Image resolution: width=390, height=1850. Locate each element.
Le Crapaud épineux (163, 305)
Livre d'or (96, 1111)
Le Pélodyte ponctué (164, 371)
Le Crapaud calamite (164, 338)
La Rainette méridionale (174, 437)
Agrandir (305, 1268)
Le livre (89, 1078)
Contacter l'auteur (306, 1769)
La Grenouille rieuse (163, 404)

◆ TASK TO COMPLETE ◆
The range begins at the line containing "Livre d'or (96, 1111)" and ends at the last line of the entries; reproduce it exactly.

◆ PROBLEM SOLUTION ◆
Livre d'or (96, 1111)
Le Pélodyte ponctué (164, 371)
Le Crapaud calamite (164, 338)
La Rainette méridionale (174, 437)
Agrandir (305, 1268)
Le livre (89, 1078)
Contacter l'auteur (306, 1769)
La Grenouille rieuse (163, 404)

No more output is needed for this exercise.